━━ Extract to read
HERE THERE BE SPOILERS
“Dreamcatcher” invokes a long-standing science fiction trope, including one with which Star Trek has flirted in the past. The episode doesn’t really offer anything in terms of surprises with respect to the trope, at least in this part, but that’s not really the point. The writers clearly understand that the real emotional core of the story lies in the fantasies each member of the Protostar’s motley crew experiences and what it tells us about these lost kids. “Dreamcatcher” shows us with a kind of brutal honesty what each of these children wants and in so doing provides us an unflinching look at just how much pain they have had to endure.
In his first Captain’s Log, Dal explains that Janeway has begun teaching the Protostar’s crew the basics of piloting the vessel and expresses his continuing fear that the Diviner will catch up to them. Janeway triggers a proximity alert to bring the “cadets” to the Bridge where she informs them that she’s detected an M-class planet in the Hirogen system. She goes on to explain that Starfleet protocol requires that the cadets explore the new world, and Dal initially refuses until she threatens to report him to Starfleet. According to their scans, the planet looks to be safely uninhabited aside from plant life and therefore a perfect training environment for the Protostar’s crew. There’s clearly no way that will end badly.
━━━━
Resume the recap of the "Dreamcatcher" episode, beginning after its final sentence. The lines that follow have no connection to the recap above.
━━ Supplied data
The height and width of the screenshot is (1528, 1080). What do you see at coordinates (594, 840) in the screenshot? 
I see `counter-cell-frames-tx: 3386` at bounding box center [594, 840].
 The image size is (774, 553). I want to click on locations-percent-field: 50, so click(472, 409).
━━━━
### Task output
Upon landing, Jankom Pog, Zero, and Rok-tahk proceed to explore the planet, while Dal takes the exploration vehicle Runaway on a joy ride. Gwyn, having been left in the brig uses some sort of telepathy to summon her weapon to herself. She breaks free and immediately heads to the Bridge where she uses the skills her father taught her to take control of the Protostar. Janeway attempts to contact Dal just before Gwyn reprograms her to give Gwyn complete command control over the ship, but Dal is too busy joyriding to hear Janeway’s comms. Gwyn orders Janeway to prepare the Protostar for liftoff.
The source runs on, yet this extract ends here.